Claude’s web interface (Claude.ai) and mobile apps use a system prompt to provide up-to-date information, such as the current date, to Claude at the start of every conversation. We also use the system prompt to encourage certain behaviors, such as always providing code snippets in Markdown. We periodically update this prompt as we continue to improve Claude’s responses. These system prompt updates do not apply to the Anthropic API.

In Ukraine War, A.I. Begins Ushering In an Age of Killer Robots

Driven by the war with Russia, many Ukrainian companies are working on a major leap forward in the weaponization of consumer technology.

The New York Times has an important story on how, In Ukraine War, A.I. Begins Ushering In an Age of Killer Robots. In short, the existential threat of the overwhelming Russian attack is creating a situation where Ukraine is developing a home-grown autonomous weapons industry that repurposes consumer technologies. Not only are all sorts of countries testing AI powered weapons in Ukraine, the Ukrainians are weaponizing cheap technologies and, in the process, removing a lot of the guardrails.

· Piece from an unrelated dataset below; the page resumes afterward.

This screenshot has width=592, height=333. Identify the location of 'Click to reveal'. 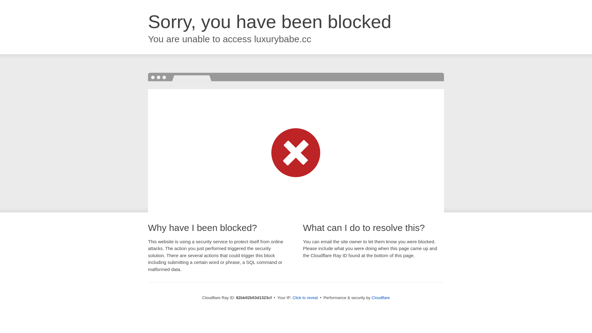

The pressure to outthink the enemy, along with huge flows of investment, donations and government contracts, has turned Ukraine into a Silicon Valley for autonomous drones and other weaponry.

There isn’t necessarily any “human in the loop” in the cheap systems they are developing. One wonders how the development of this industry will affect other conflicts. Could we see a proliferation of terrorist drone attacks put together following plans circulating on the internet?

ChatGPT is Bullshit.

The Hallucination Lie

Ignacio de Gregorio has a nice Medium essay about why ChatGPT is bullshit. The essay is essentially a short and accessible version of an academic article by Hicks, M. T., et al. (2024), ChatGPT is bullshit. They make the case that people make decisions based on their understanding about what LLMs are doing and that “hallucination” is the wrong word because ChatGPT is not misperceiving the way a human would. Instead they need to understand that LLMs are designed with no regard for the truth and are therefore bullshitting.

Because these programs cannot themselves be concerned with truth, and because they are designed to produce
text that looks truth-apt without any actual concern for truth,
it seems appropriate to call their outputs bullshit. (p. 1)

Given this process, it’s not surprising that LLMs have a
problem with the truth. Their goal is to provide a normal-
seeming response to a prompt, not to convey information
that is helpful to their interlocutor. (p. 2)

At the end the authors make the case that if we adopt Dennett’s intentional stance then we would do well to attribute to ChatGPT the intentions of a hard bullshitter as that would allow us to better diagnose what it was doing. There is also a discussion of the intentions of the developers. You could say that they made available a tool that bullshitted without care for the truth.

Are we, as a society, at risk of being led by these LLMs and their constant use, to confuse the simulacra “truthiness” for true knowledge?